** Given entries follows **
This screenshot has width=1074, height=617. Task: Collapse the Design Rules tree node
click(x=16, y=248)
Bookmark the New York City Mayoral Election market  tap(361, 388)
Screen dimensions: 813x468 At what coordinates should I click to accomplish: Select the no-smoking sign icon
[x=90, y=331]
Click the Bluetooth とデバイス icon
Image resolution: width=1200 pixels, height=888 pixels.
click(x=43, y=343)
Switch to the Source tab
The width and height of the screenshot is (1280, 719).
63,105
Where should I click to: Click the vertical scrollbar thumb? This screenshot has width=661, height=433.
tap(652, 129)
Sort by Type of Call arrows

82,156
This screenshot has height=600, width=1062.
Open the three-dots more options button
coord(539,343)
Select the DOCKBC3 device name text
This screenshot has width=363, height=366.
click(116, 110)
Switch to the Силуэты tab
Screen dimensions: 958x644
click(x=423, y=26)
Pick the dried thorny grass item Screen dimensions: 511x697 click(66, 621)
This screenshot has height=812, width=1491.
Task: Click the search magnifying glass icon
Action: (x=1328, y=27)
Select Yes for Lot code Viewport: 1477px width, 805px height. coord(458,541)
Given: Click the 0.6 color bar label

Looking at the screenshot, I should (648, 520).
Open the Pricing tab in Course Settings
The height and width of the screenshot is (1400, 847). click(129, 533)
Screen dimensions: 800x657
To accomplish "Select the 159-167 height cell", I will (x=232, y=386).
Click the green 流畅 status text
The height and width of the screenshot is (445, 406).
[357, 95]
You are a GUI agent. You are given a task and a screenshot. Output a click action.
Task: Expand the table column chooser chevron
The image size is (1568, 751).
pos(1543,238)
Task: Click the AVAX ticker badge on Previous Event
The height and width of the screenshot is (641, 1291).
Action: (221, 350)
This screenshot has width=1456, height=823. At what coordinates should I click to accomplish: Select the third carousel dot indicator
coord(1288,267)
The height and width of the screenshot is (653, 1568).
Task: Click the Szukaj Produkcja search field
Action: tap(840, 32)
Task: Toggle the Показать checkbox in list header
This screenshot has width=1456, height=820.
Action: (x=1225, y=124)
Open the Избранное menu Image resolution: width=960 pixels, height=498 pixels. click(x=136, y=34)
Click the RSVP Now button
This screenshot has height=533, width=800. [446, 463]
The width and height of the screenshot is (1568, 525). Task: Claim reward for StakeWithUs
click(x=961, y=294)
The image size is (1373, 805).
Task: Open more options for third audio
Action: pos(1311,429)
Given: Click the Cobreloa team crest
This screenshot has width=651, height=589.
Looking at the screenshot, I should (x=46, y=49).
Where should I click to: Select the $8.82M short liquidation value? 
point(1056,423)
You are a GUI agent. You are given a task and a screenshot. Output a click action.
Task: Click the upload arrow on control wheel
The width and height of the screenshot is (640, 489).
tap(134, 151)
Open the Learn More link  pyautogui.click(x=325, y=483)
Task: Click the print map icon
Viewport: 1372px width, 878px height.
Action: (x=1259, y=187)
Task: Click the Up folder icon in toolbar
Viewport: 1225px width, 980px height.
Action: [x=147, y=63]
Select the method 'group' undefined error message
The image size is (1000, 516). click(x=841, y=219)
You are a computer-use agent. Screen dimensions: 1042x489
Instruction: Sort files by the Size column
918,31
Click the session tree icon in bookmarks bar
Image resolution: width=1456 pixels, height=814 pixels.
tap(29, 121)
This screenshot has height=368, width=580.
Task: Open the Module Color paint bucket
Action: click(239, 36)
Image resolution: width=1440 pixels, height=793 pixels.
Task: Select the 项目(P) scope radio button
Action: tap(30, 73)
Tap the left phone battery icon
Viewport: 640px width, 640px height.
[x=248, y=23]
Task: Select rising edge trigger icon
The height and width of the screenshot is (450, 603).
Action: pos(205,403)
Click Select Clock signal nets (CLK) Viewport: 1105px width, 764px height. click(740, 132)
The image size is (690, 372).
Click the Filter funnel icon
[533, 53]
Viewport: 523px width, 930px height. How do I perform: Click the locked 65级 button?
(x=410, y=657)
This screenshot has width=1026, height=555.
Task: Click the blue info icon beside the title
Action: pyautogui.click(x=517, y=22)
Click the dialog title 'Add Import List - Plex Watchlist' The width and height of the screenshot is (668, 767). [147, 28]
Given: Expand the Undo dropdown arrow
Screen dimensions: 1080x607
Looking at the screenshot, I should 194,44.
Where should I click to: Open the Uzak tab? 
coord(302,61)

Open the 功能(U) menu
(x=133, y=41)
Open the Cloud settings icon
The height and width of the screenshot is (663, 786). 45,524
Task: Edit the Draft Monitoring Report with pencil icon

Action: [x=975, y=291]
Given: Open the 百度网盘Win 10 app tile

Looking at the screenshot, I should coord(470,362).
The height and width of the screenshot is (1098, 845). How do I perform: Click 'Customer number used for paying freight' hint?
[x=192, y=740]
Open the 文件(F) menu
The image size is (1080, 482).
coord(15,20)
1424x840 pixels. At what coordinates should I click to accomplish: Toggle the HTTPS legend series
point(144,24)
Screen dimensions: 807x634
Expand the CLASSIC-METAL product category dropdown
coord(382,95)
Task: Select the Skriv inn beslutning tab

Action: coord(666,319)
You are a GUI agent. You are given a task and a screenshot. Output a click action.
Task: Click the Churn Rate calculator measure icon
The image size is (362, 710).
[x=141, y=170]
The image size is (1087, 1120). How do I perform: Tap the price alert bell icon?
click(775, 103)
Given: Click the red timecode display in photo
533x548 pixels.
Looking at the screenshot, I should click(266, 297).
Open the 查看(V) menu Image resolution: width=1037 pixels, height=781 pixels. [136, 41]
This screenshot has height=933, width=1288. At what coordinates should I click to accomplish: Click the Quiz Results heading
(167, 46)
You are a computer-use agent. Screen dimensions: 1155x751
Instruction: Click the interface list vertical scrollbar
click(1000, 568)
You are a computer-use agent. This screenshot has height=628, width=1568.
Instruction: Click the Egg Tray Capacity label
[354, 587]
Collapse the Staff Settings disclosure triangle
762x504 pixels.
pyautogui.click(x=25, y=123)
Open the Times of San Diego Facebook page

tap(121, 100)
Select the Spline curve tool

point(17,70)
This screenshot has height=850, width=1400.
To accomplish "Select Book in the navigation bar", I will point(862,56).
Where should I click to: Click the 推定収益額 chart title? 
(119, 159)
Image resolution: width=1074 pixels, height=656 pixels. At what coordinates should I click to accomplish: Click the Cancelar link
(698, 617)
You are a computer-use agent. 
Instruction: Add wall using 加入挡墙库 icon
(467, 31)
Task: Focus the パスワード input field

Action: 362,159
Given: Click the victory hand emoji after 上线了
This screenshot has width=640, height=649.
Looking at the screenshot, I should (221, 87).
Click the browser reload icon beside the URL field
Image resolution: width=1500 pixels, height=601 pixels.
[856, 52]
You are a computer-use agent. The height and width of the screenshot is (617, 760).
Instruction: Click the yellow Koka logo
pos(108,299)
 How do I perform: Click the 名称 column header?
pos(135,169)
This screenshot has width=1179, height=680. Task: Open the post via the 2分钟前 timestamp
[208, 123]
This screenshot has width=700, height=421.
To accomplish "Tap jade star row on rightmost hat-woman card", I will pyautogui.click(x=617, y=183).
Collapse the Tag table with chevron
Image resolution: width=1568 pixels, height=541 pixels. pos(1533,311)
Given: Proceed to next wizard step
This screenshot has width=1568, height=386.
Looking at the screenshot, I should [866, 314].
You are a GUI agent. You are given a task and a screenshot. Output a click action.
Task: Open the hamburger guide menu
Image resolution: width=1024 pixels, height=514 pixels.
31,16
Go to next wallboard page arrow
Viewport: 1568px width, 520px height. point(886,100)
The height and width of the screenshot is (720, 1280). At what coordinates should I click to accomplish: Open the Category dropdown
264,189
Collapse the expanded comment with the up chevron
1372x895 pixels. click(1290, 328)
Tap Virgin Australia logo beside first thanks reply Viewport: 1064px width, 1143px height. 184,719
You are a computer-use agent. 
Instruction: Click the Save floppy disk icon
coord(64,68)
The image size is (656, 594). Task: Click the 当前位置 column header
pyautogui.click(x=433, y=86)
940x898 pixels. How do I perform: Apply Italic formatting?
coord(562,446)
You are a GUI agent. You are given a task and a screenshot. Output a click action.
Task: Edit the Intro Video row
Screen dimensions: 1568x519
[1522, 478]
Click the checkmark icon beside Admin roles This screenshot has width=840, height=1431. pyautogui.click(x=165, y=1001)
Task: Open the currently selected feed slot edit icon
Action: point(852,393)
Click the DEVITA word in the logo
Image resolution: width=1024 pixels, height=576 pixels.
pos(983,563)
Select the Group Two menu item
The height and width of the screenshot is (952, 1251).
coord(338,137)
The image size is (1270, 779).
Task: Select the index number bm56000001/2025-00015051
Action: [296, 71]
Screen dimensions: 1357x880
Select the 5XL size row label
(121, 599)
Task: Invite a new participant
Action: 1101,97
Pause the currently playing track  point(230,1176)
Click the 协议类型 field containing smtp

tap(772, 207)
** End of Given entries **
*Task details*: From the first line of the listing above to the line that contains "Bookmark the New", inclusive, restate every line word for word. Nothing else belongs in the answer.

*Response area*:
This screenshot has width=1074, height=617. Task: Collapse the Design Rules tree node
click(x=16, y=248)
Bookmark the New York City Mayoral Election market  tap(361, 388)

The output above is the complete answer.